Former Chairman, BCG India &

Member, Planning Commission

Former Member, Planning Commission of India
Former Chairman, Boston Consulting Group, India
Chairman, HelpAge International

Any discussion on policy, the future of India, and indeed the world, is enriched with Arun Maira’s views, and not just because he was a member of the Planning Commission of India for five years till June 2014. Arun is one of those rare people who have held leadership positions in both, the private as well as the public sector, bringing a unique perspective on how civil society, the government, and the private sector can work more closely to improve the world for everyone. He has led three rounds of participative and comprehensive scenario building for the future of India: in 1999 (with the Confederation of Indian Industry), 2005 (with the World Economic Forum), and 2011 (with the Planning Commission).

In his career spanning five decades, Arun has led several organisations, including the Boston Consulting Group in India, where he was chairman for eight years till 2008. He was also the chairman of Axis Bank Foundation and Save the Children, India. He was a board member of the India Brand Equity Foundation, the Indian Institute of Corporate Affairs, and the UN Global Compact, and WWF India.

In the early part of his career, he spent 25 years in the Tata group at various important positions. He was also a member of the Board of Tata Motors (then called TELCO). After leaving the Tatas, Arun joined Arthur D Little Inc (ADL), the international management consultancy, in the US, where he advised companies across sectors and geographies on their growth strategies and handling transformational change.

Recognising his astute understanding of both macro as well as micro policy issues, Arun has been involved in several government committees and organisations, including the National Innovation Council. He has been on the board of several companies as well as educational institutions and has chaired several national committees of the Confederation of Indian Industries.

In 2009, Arun was appointed as a member of the Planning Commission (now replaced by the NITI Aayog), which is led by the Prime Minister of India. At this minister-level position, he led the development of strategies for the country on issues relating to industrialisation and urbanisation. He also advised the Commission on its future role.

With his vast experience and expertise, Arun is indeed a thought leader. He is invited to speak at various forums and has written several books that capture his insights.

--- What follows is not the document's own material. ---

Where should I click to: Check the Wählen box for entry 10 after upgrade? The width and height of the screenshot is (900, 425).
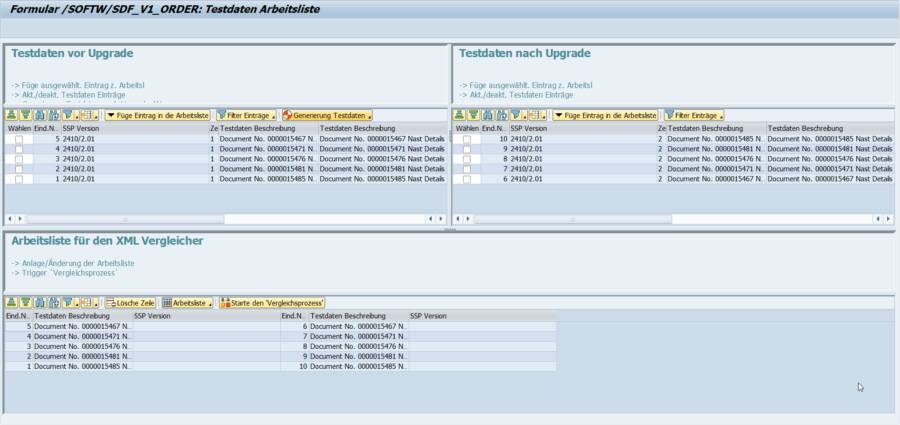(x=467, y=139)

His most recent book, A Billion Fireflies: Critical Conversations to Shape a New Post-Pandemic World and Transforming Systems: Why the World Needs a New Ethical Toolkit before that, talk about how systemic problems of social inequality and environmental unsustainability are becoming intolerable. Prevalent precepts of good business management and best practices in government as well as civil society organisations are failing the needs of humanity. This calls for a whole new toolkit founded on systems thinking, ethical reasoning and deep listening. And that civil society, government and private companies need to work together to encourage a variety of local systems solutions for deep-rooted issues that impact different communities differently.

His previous books include An Upstart in Government: Journeys of Change and Learning (2016); Redesigning the Aeroplane While Flying: Reforming Institutions (2014)Remaking India: One Country, One DestinyTransforming Capitalism: Improving the World for EveryoneShaping the Future: Aspirational Leadership in India and Beyond; and Listening for Well-Being: Conversations with People Not Like Us (2017).